Required action: No pictures go in the copy; retype exactly the lines from the one with "This screenshot has height=952, width=1257." through the last line of the records.

Stored data
Content starts
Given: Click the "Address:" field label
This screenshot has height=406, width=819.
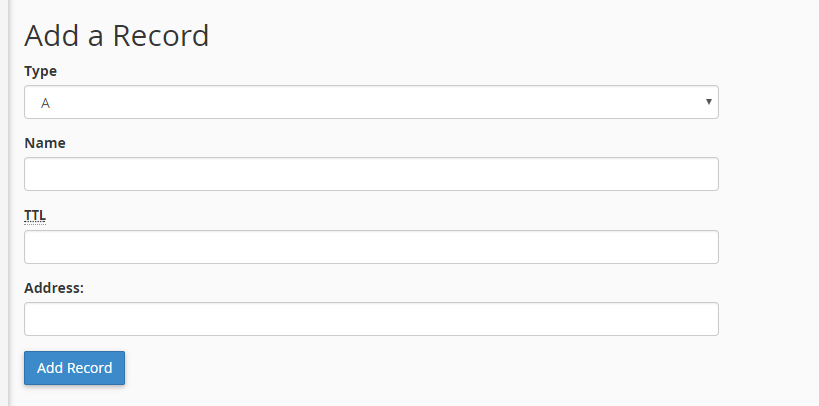Looking at the screenshot, I should click(53, 288).
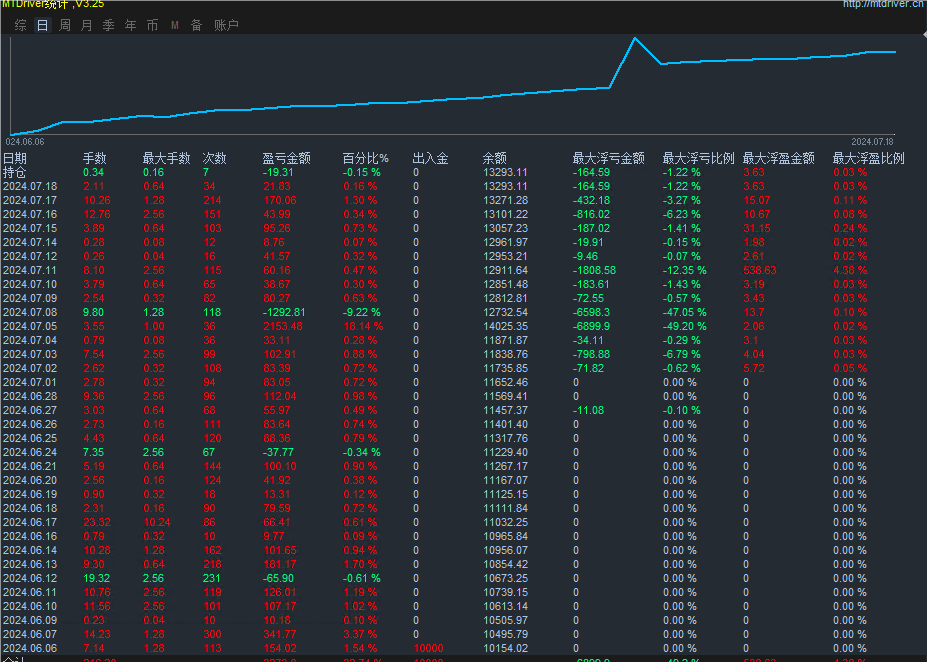Click the peak of the equity curve chart

[634, 38]
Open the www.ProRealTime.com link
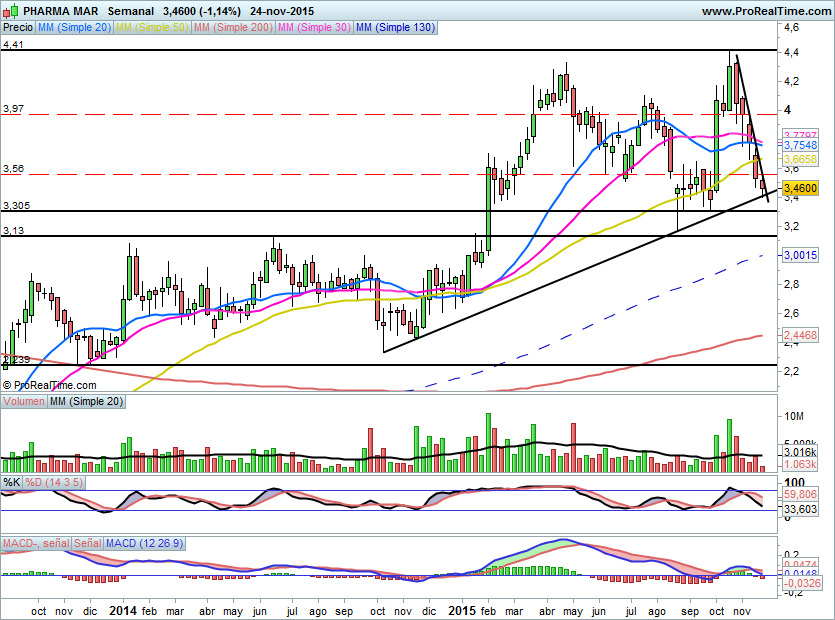Image resolution: width=835 pixels, height=620 pixels. tap(765, 11)
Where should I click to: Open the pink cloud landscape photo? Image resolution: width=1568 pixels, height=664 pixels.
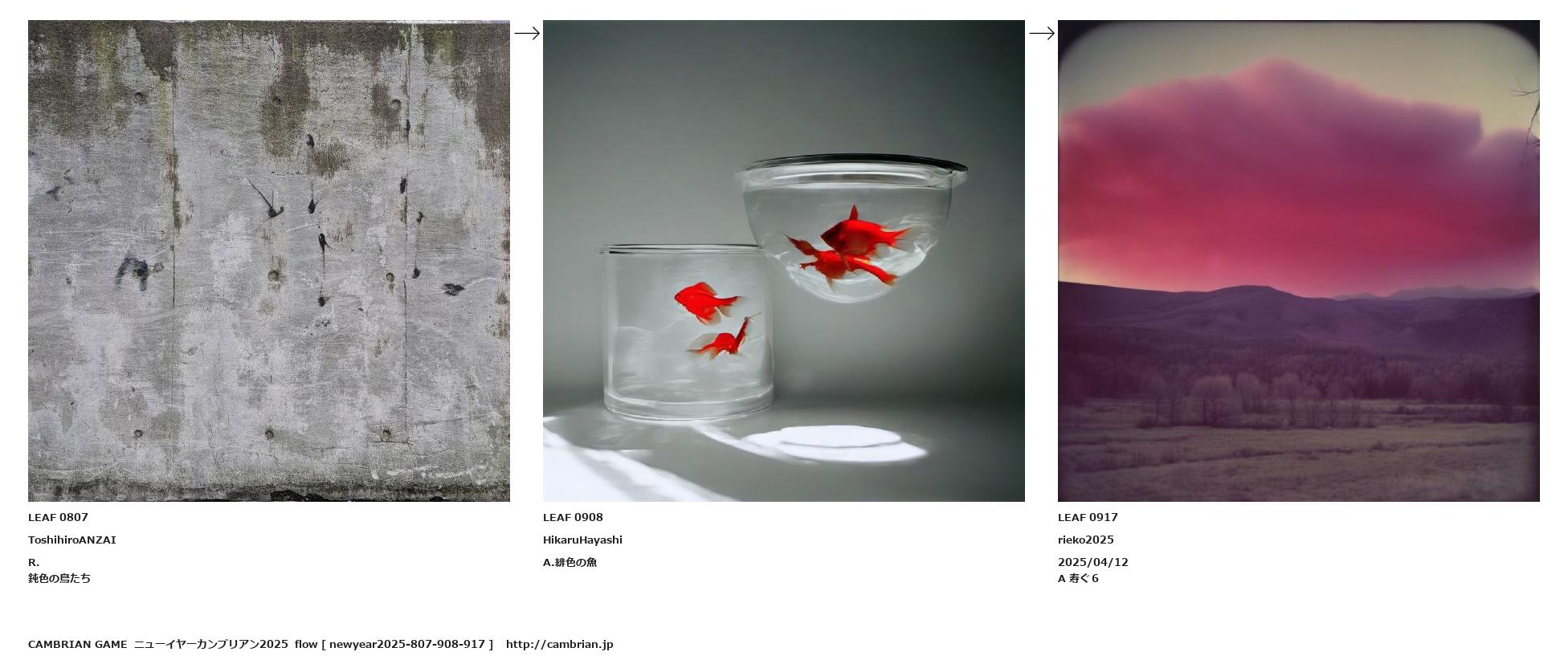pos(1299,261)
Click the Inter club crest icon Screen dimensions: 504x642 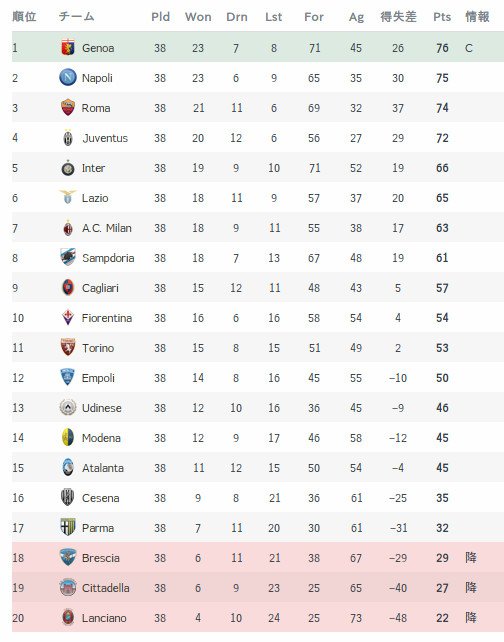[x=68, y=168]
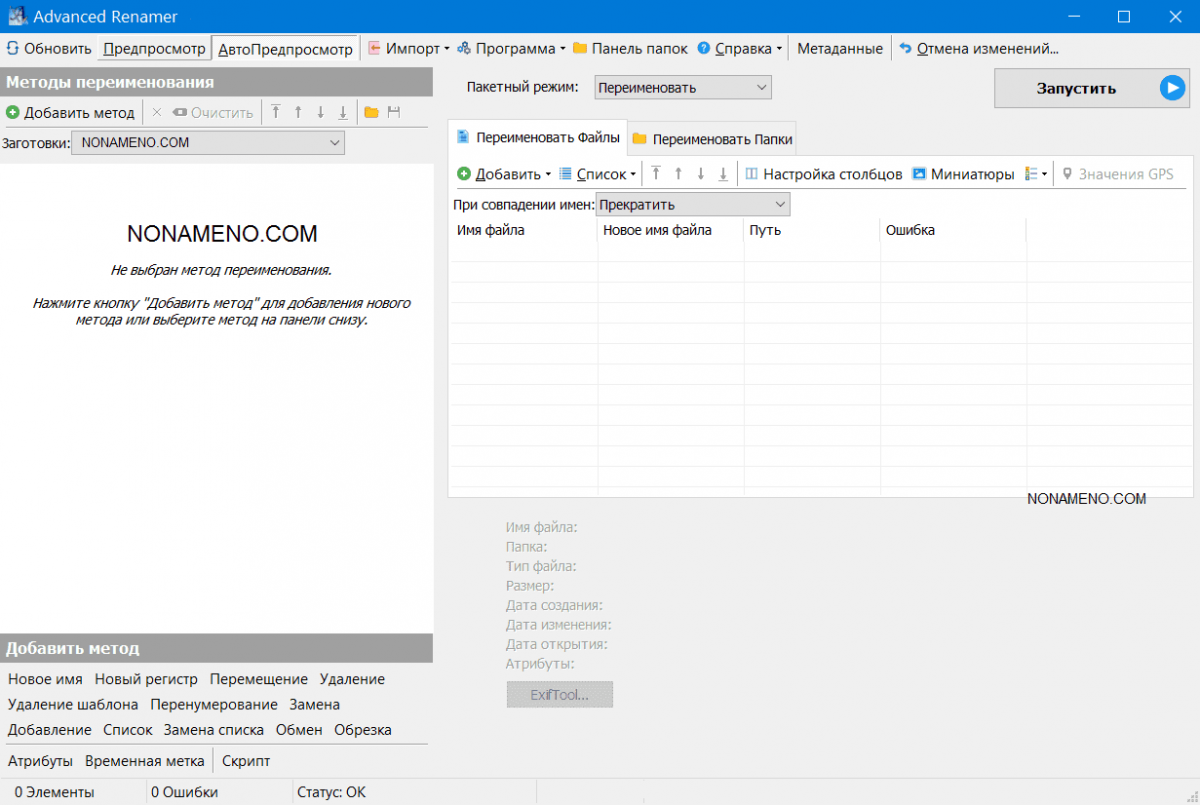Expand the Пакетный режим combo box
The image size is (1200, 805).
pos(683,88)
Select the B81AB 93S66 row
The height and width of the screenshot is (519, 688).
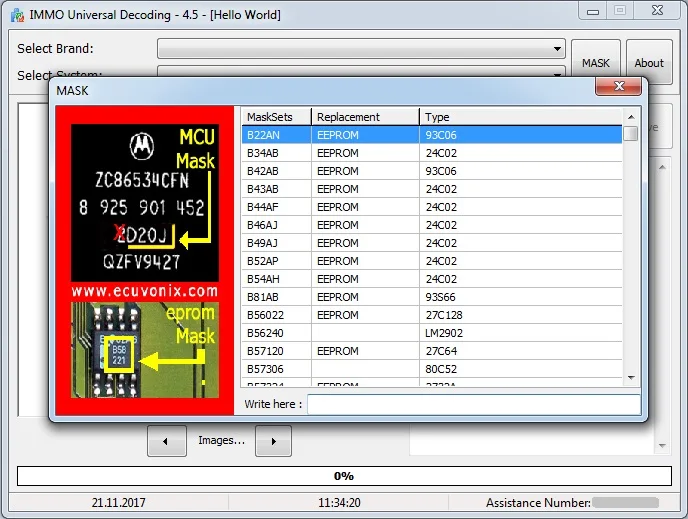click(432, 297)
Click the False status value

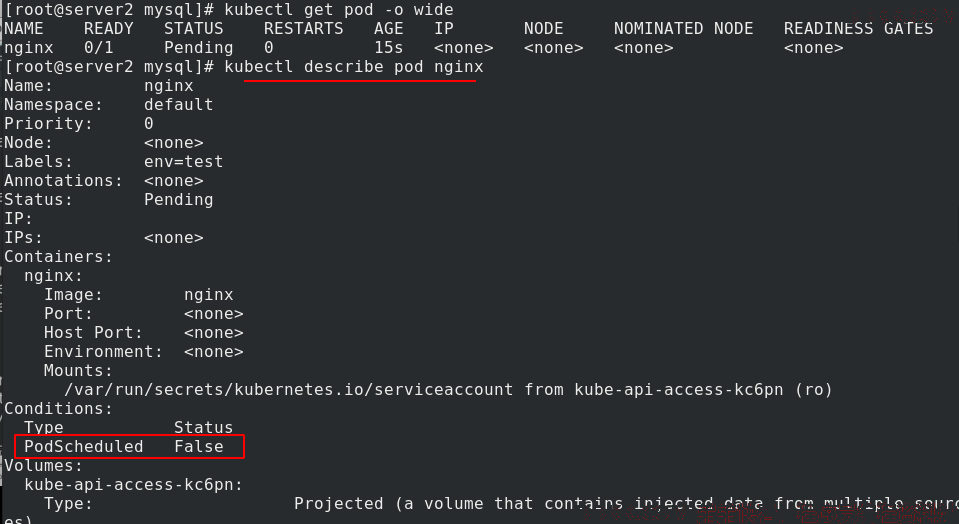coord(199,446)
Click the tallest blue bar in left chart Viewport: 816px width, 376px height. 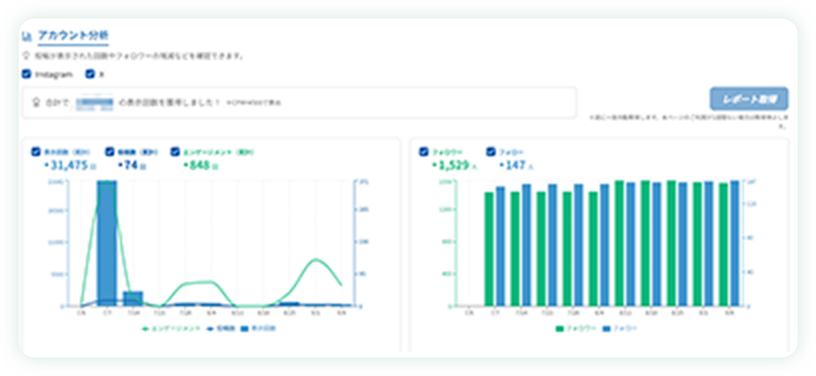point(107,243)
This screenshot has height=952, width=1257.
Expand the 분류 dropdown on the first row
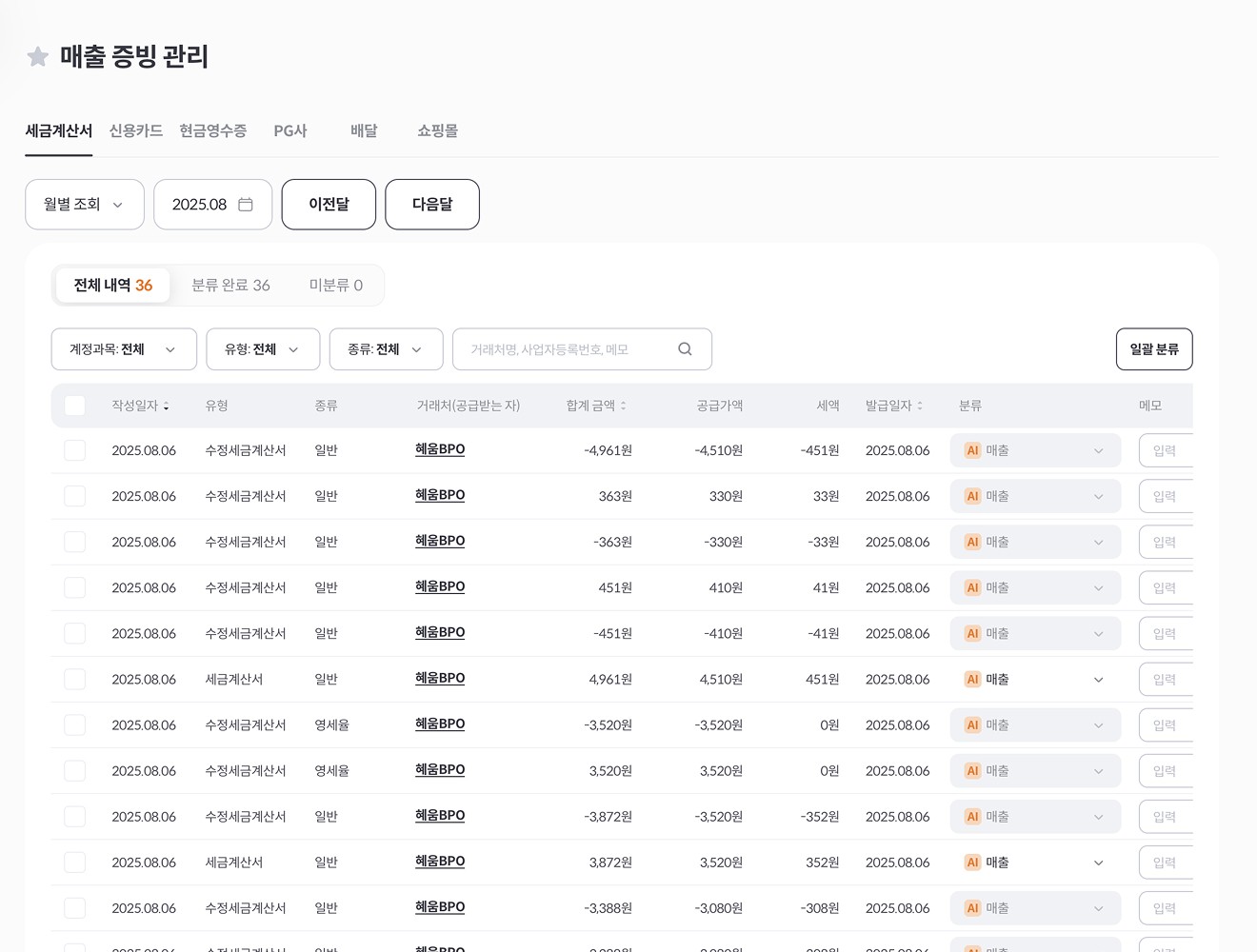(1098, 450)
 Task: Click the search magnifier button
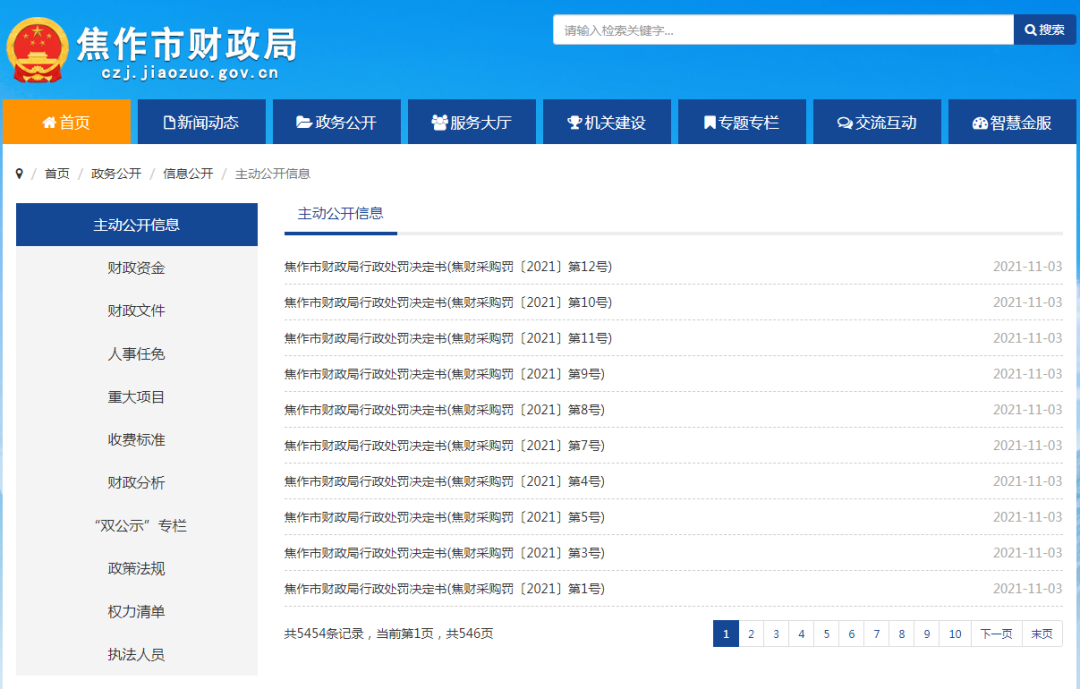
Content ends
Task solution:
This screenshot has height=952, width=1257.
Expand the 분류 dropdown on the first row
(1098, 450)
 Task: Click the search magnifier button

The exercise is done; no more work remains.